Der Sergeant der Marineinfanterie blickte ihn hölzern an.

»Sind Sie bereit, Sir? Kapitän Colquhoun möchte Sie jetzt sprechen.«

»Ich bin bereit, danke!«

Der Sergeant musterte ihn mit der leisen Andeutung eines Lächelns. »Er wird sich darüber freuen, davon bin ich überzeugt, Sir.«

Bolitho hörte kein Wort. Er folgte dem Sergeant und schritt hinaus in den Flur und in eine andere Welt.

Kapitän Vere Colquhoun erhob sich kurz hinter seinem großen Schreibtisch, machte eine Geste, als ob er Bolitho die Hand reichen wollte, und sank dann in seinen Sessel zurück.

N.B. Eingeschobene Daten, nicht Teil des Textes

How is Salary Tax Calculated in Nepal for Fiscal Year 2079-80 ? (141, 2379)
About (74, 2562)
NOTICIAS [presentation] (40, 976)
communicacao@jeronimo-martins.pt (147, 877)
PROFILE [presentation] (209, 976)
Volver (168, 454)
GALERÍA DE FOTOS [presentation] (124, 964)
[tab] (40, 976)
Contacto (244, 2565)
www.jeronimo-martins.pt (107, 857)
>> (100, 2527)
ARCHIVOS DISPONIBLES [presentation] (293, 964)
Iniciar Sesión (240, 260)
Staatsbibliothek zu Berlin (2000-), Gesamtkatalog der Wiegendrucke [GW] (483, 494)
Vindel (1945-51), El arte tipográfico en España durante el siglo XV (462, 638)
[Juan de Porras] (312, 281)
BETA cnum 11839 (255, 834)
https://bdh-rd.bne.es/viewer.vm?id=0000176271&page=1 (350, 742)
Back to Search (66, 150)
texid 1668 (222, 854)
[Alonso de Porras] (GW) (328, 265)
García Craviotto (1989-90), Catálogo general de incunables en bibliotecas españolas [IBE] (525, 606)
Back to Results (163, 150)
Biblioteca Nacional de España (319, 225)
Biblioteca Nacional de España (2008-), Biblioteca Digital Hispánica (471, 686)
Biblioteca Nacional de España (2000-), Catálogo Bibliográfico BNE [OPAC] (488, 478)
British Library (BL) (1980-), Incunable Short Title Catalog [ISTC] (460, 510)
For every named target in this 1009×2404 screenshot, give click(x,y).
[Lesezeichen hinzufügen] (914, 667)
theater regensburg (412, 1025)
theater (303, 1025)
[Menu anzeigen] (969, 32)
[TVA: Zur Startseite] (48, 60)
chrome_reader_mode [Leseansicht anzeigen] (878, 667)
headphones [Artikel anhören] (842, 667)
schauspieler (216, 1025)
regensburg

»Bitte, setzen Sie sich, Bolitho.«

Er saß mit dem Rücken zum Fenster, so daß es unmöglich war, seinen Gesichtsausdruck zu erkennen. Aber als sich Bolitho nun auf einem schmalen, hochlehnigen Stuhl zurechtsetzte, spürte er deutlich den prüfenden Blick des anderen Mannes.

»Sie haben eine gute Beurteilung«, sagte Colquhoun. Er öffnete einen Leinenumschlag und überflog mit raschen Blicken die beigefügten Papiere.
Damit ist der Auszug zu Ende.